## Kaynak metin
┄┄┄┄┄┄┄┄┄┄┄┄┄┄┄┄┄┄┄┄
Nisan ayında bir yazı eklemiştim buraya. Çeyrek asır önce
öğrencisi olduğum Lütfü Kengeç’i ve onun şahsında benliğimde, kişiliğimde, en
önemlisi yüreğimde iz bırakan öğretmenlerimi birer birer yad etmiştim. Ve
yazıyı şöyle bağlamıştım: “İnsanın bu dünyada başına gelebilecek en büyük şans
nedir? Henüz sağını solunu bilmediği yeni yetmelik çağlarında, ona
davranışıyla, konuşmasıyla, bilgisiyle, görgüsüyle örnek olabilecek; hayatına
yön vermesinde elinden tutacak; sağduyulu, hoşgörülü, kendisini bilen
öğretmenlerle yolunun kesişmesidir.”
O yazı ilkin hiç beklemediğim yerden dalga verdi. Lütfü
Kengeç hocadan birlikte ders aldığımız, benim için hiç de sıradan olmayan bir sıra
arkadaşım, ta Edremit’ten selam sarkıttı. Doğrusu ne çok şaşırmış ve ne çok
sevinmiştim. Bir çocukluk arkadaşımla, çeyrek asır sonra, nette bile olsa,
karşılıklı bir-iki kelam edebilmek ender yaşanacak mutluluklardandı.
O yazının ikinci dalgası, üç gün önce, Perşembe günü
sahilime vurdu. Perşembe sabahı dersimi bitirdikten sonra odama çekilmiştim. Oda
telefonu çaldı. Açtım. Karşımda ağır ve oturaklı bir ses. “Hüseyin Cem Çöl’le
görüşebilir miyim?” dedi. “Benim, buyurun” dedim. “Ben” dedi, “Tahsin Özener…” Daha
ön adını söyler söylemez tanıdım öğretmenimi, gayrıihtiyari “aaaa…” nidası
koptu ağzımdan. Nasıl şaşırdım, nasıl sevindim o an anlatamam. Tahsin Özener
bu, nam-ı diğer Baba Tahsin, benim 22 sene önceki Edebiyat öğretmenim.
┄┄┄┄┄┄┄┄┄┄┄┄┄┄┄┄┄┄┄┄
## Alıştırma 1
Öğretmenler üzerine yazıda "Nisan ayında bir" ile başlayıp "ender yaşanacak mutluluklardandı." ile biten bölümü hiçbir değişiklik yapmadan kopyalayın.
┄┄┄┄┄┄┄┄┄┄┄┄┄┄┄┄┄┄┄┄
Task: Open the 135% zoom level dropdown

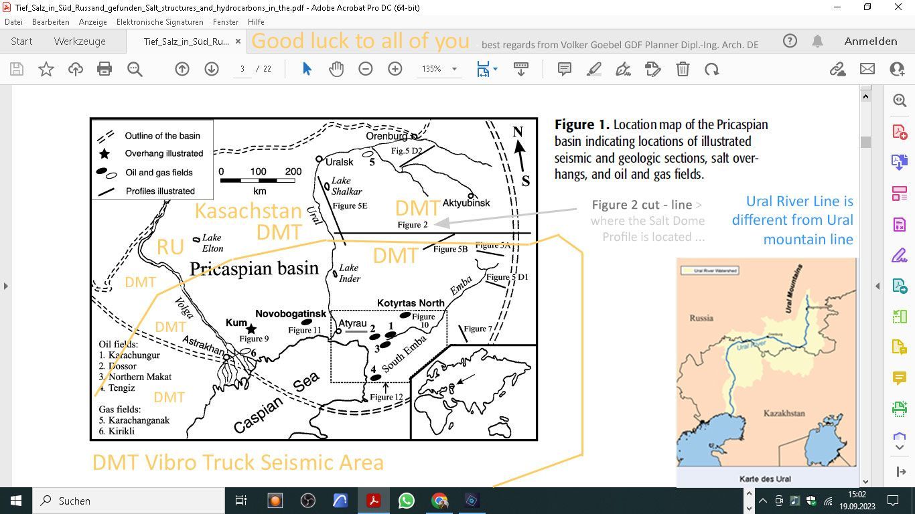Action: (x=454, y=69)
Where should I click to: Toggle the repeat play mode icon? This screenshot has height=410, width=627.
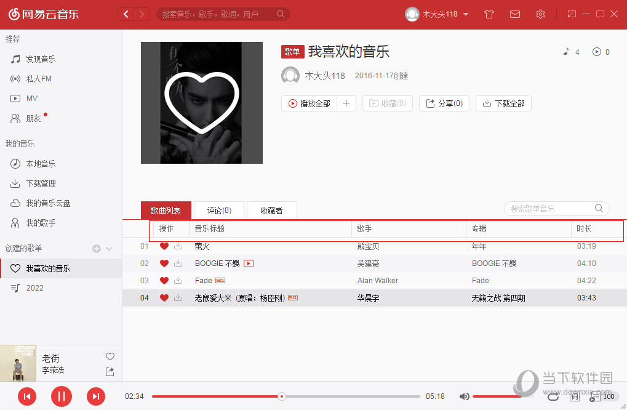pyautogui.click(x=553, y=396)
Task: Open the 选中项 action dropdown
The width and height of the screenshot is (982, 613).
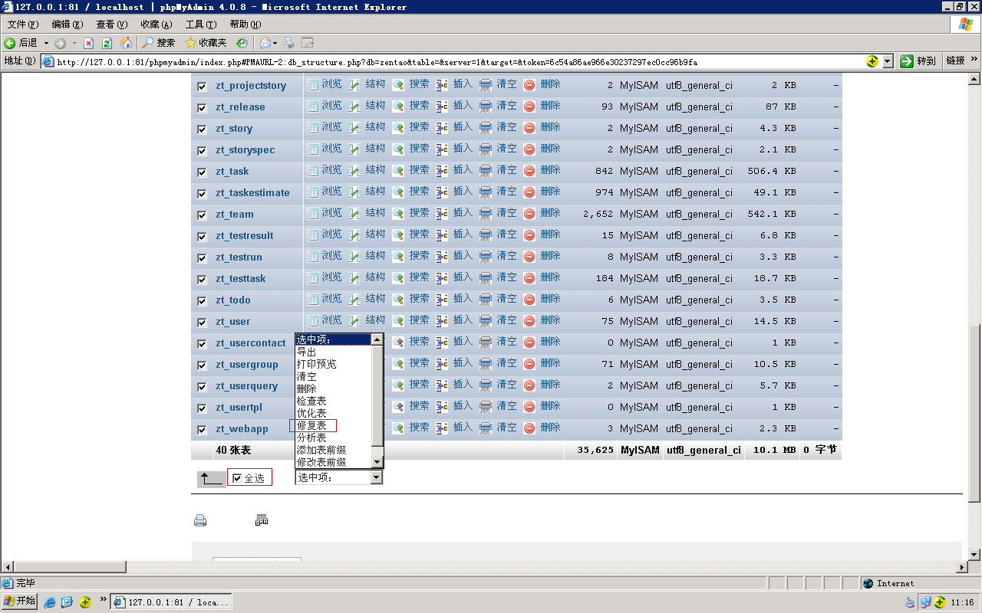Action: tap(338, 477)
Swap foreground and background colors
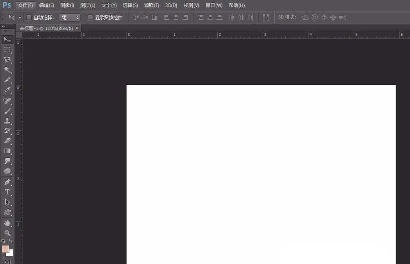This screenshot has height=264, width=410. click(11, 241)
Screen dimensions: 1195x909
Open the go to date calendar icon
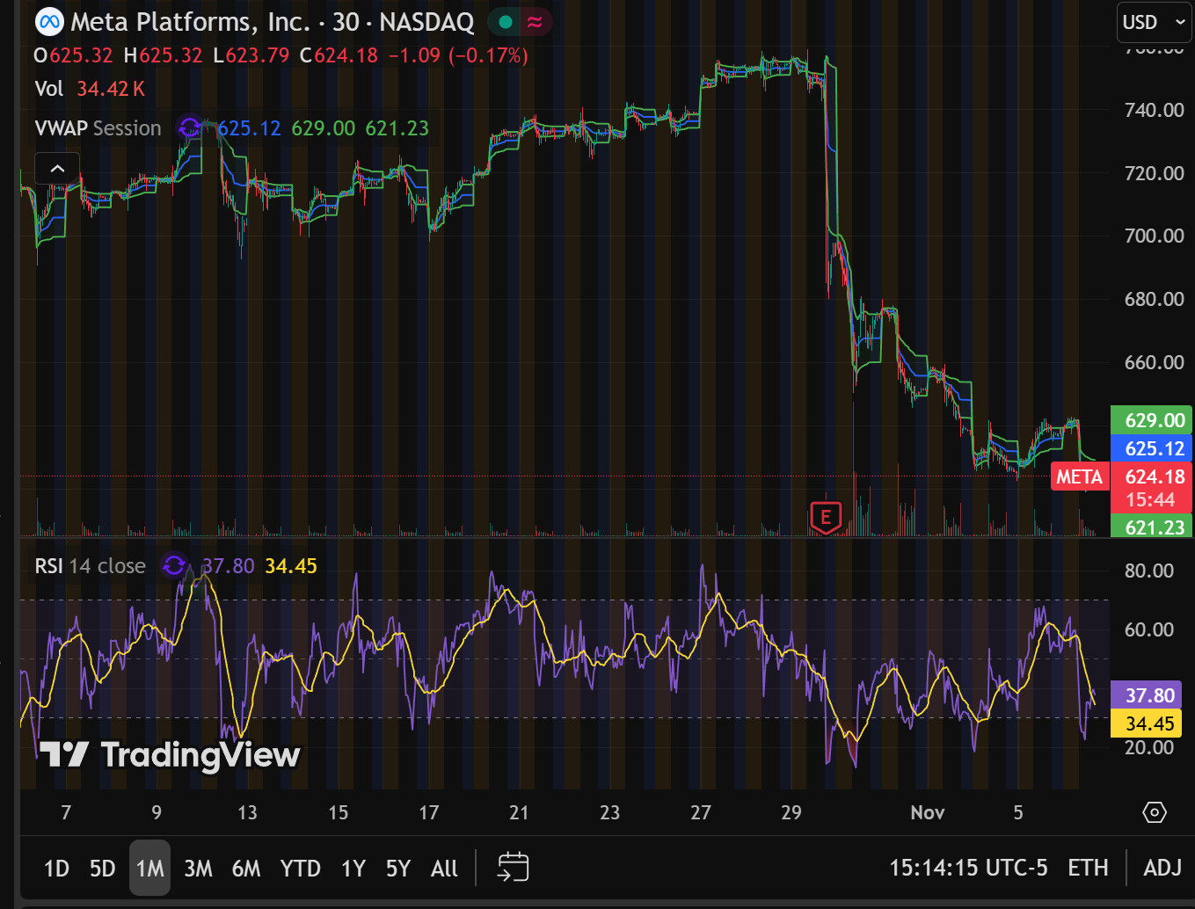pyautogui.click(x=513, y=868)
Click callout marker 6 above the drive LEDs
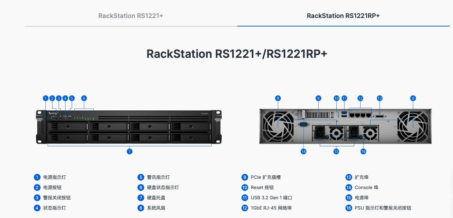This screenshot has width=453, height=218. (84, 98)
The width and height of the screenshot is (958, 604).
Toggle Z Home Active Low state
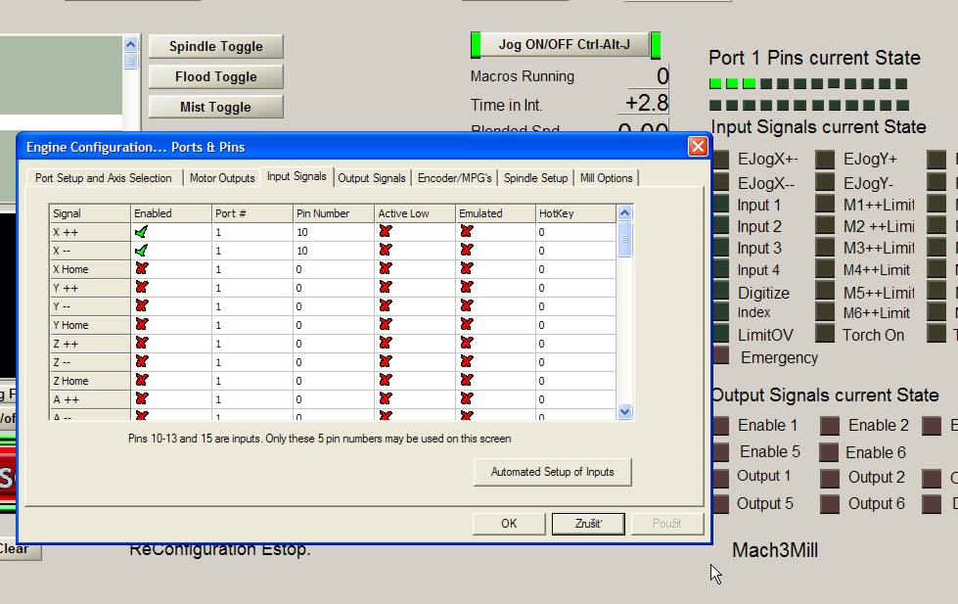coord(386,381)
┄┄┄┄┄┄┄┄┄┄┄┄┄┄┄┄┄┄┄┄
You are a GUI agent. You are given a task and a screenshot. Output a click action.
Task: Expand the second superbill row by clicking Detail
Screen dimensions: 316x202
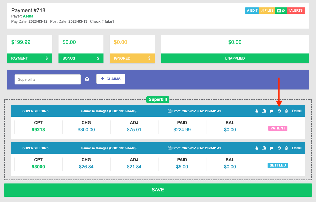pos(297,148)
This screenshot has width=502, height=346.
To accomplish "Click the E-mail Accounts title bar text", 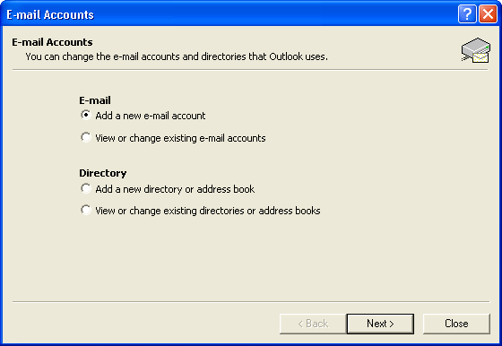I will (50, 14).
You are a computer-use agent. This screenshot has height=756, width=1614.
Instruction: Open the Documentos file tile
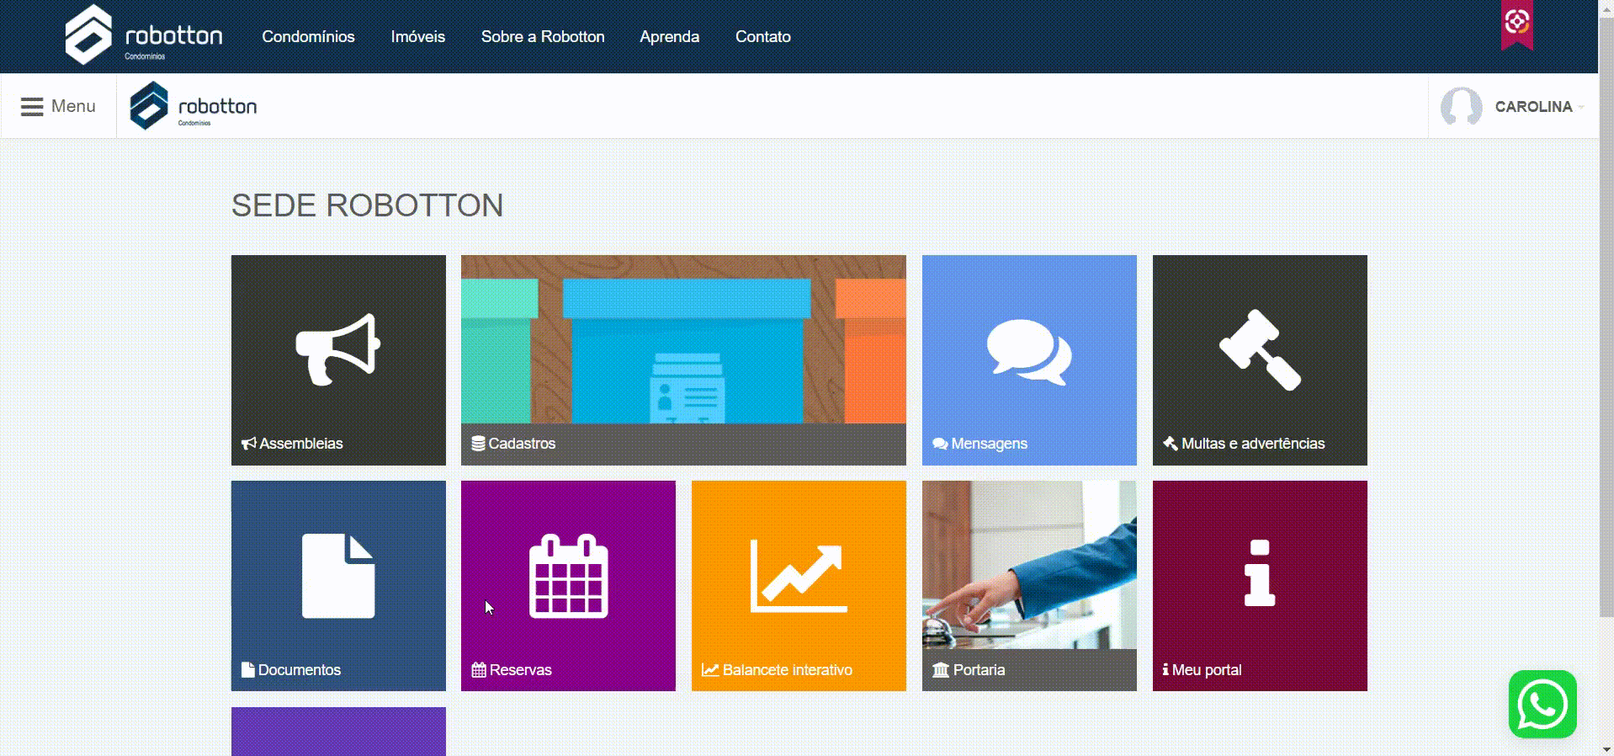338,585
┄┄┄┄┄┄┄┄┄┄┄┄┄┄┄┄┄┄┄┄
## Alıştırma 2
Kayıtlarda "Task: Open the 135% zoom level dropdown" ifadesini içeren satırdan "pyautogui.click(x=513, y=868)" ifadesini içeren satıra kadar olan kısmı, yalnızca "Open" yerine "Show" yazarak ve geri kalan her şeyi olduğu gibi bırakarak yeniden yazın. Resimleri yanıta eklemeyin.

## Yanıt 1
Nisan ayında bir yazı eklemiştim buraya. Çeyrek asır önce
öğrencisi olduğum Lütfü Kengeç’i ve onun şahsında benliğimde, kişiliğimde, en
önemlisi yüreğimde iz bırakan öğretmenlerimi birer birer yad etmiştim. Ve
yazıyı şöyle bağlamıştım: “İnsanın bu dünyada başına gelebilecek en büyük şans
nedir? Henüz sağını solunu bilmediği yeni yetmelik çağlarında, ona
davranışıyla, konuşmasıyla, bilgisiyle, görgüsüyle örnek olabilecek; hayatına
yön vermesinde elinden tutacak; sağduyulu, hoşgörülü, kendisini bilen
öğretmenlerle yolunun kesişmesidir.”
O yazı ilkin hiç beklemediğim yerden dalga verdi. Lütfü
Kengeç hocadan birlikte ders aldığımız, benim için hiç de sıradan olmayan bir sıra
arkadaşım, ta Edremit’ten selam sarkıttı. Doğrusu ne çok şaşırmış ve ne çok
sevinmiştim. Bir çocukluk arkadaşımla, çeyrek asır sonra, nette bile olsa,
karşılıklı bir-iki kelam edebilmek ender yaşanacak mutluluklardandı.

## Yanıt 2
Task: Show the 135% zoom level dropdown

Action: (x=454, y=69)
Where should I click to: Toggle the repeat play mode icon? This screenshot has height=410, width=627.
pyautogui.click(x=553, y=396)
Task: Show the 选中项 action dropdown
The width and height of the screenshot is (982, 613).
Action: tap(338, 477)
Swap foreground and background colors
This screenshot has height=264, width=410. click(11, 241)
Screen dimensions: 1195x909
Show the go to date calendar icon
pyautogui.click(x=513, y=868)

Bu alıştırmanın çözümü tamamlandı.